|
Post by mckeller on Apr 14, 2016 22:54:59 GMT
Hi Jian,
We're trying to run some interaction analyses in the UK Biobank but it is failing with ~60K samples. We have plenty of RAM to do this (1TB). I think there are some vector size limits in C++ - maybe that's the issue? What is the max sample size we can run GCTA with? We could use BOLT-REML but it does not have the ability to estimate interaction effects. For now, we're splitting the sample into smaller subsamples of 40K. But even that large of a sample size leads to large SE's for some of the analyses we'd like to perform.
Matt
|
|
|
Post by Jian Yang on Apr 15, 2016 7:17:13 GMT
We have applied a 3-component GREML analysis to the UKB data. It works fine. What kind of error message did you get?
|
|
|
Post by agwills on Apr 15, 2016 22:48:00 GMT
Hi Jian,
I am working with Matt on this issue, and it seems like this is a memory allocation problem on our side of things. We have hopefully fixed this (as GCTA appears to now be running smoothly), but will let you know if we do get any errors or problems.
Thank you, Amanda
|
|
|
Post by agwills on May 5, 2016 23:01:16 GMT
Hi Jian,
Univariate analyses have been working fine using 100k+ sample sizes, however, I am getting the following error message when running bivariate reml analysis:
"line 12: 75730 Segmentation fault"
I was able to run the bivariate analysis successfully on about 50k individuals, but the analysis has repeatedly failed when I upped the sample to about 70k individuals. From the log, the program seems to fail right after reporting the number of cases and controls for each trait.

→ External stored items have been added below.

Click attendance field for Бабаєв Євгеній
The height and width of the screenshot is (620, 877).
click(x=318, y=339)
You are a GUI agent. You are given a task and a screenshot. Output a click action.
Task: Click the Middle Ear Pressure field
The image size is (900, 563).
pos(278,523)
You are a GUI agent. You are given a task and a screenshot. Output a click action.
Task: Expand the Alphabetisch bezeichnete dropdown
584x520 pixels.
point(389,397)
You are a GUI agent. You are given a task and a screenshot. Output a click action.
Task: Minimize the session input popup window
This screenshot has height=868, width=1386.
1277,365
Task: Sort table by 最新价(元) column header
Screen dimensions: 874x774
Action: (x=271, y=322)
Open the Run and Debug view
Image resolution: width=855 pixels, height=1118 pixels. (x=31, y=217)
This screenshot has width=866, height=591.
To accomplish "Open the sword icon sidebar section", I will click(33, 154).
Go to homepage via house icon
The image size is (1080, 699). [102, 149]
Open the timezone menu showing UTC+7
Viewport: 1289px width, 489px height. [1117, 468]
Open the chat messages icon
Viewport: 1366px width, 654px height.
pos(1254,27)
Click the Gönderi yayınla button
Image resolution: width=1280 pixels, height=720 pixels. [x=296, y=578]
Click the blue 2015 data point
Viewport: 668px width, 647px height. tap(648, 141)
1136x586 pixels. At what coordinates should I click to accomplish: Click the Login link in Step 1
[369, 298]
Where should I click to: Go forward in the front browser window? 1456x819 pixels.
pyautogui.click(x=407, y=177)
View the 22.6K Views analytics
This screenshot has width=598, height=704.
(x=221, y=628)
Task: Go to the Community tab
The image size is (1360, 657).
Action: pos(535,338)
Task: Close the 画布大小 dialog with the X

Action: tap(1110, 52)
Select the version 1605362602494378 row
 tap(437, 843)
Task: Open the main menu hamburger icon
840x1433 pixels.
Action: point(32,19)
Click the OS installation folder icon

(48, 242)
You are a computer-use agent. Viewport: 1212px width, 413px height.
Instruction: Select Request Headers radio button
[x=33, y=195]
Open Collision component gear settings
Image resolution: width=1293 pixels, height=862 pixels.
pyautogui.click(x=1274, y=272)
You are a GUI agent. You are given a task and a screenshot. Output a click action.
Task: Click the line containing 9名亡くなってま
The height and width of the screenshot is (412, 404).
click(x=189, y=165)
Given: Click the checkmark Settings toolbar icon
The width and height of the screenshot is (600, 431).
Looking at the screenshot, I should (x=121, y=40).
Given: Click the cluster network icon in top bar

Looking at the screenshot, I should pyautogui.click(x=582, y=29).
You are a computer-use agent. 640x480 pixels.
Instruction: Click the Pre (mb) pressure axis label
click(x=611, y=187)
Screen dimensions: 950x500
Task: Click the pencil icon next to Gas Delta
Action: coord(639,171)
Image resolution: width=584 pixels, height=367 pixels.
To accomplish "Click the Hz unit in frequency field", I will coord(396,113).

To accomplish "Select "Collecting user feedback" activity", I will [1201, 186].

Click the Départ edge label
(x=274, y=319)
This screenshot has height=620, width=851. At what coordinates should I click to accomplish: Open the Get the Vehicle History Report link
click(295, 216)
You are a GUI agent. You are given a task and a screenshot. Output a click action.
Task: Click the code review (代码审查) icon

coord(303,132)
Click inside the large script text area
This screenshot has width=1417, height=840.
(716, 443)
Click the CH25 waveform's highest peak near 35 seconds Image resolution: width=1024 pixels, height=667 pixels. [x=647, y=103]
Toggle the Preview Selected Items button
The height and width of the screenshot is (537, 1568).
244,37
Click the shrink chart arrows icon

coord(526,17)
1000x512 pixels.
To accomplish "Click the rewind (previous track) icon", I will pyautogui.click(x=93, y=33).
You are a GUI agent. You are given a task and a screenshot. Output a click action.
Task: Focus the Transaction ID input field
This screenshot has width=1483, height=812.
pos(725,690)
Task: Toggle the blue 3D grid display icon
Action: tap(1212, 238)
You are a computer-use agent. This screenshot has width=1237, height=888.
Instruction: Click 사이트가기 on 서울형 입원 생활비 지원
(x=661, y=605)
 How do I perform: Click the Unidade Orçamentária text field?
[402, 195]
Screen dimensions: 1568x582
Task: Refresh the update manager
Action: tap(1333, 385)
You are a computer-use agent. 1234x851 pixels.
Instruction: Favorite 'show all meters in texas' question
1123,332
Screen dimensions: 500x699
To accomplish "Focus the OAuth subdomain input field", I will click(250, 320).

I used the following options: --grm --reml-bivar 2 3 --keep --pheno --qcovar --covar --reml-bivar-prevalence --thread-num --out
Any help with figuring this out would be much appreciated!
Amanda
|
|
|
Post by ukucam on Aug 29, 2017 8:09:25 GMT
Hi Jian, Univariate analyses have been working fine using 100k+ sample sizes, however, I am getting the following error message when running bivariate reml analysis: "line 12: 75730 Segmentation fault" I was able to run the bivariate analysis successfully on about 50k individuals, but the analysis has repeatedly failed when I upped the sample to about 70k individuals. From the log, the program seems to fail right after reporting the number of cases and controls for each trait. I used the following options: --grm --reml-bivar 2 3 --keep --pheno --qcovar --covar --reml-bivar-prevalence --thread-num --out Any help with figuring this out would be much appreciated! Amanda Dear Amanda, Did you manage to find a solution to this problem?
|
|
|
Post by Jian Yang on Sept 1, 2017 1:32:50 GMT
The new version should work with n > 100K.
|
|
|
Post by ukucam on Sept 10, 2017 9:25:58 GMT
The new version should work with n > 100K. This sounds excellent! I have been attempting to run the new version with sample size ~40k & ~96k SNPs and the memory requirement seems to be high. Is there anyway to estimate an upper bound on the memory requirement for a bivariate REML run?
|
|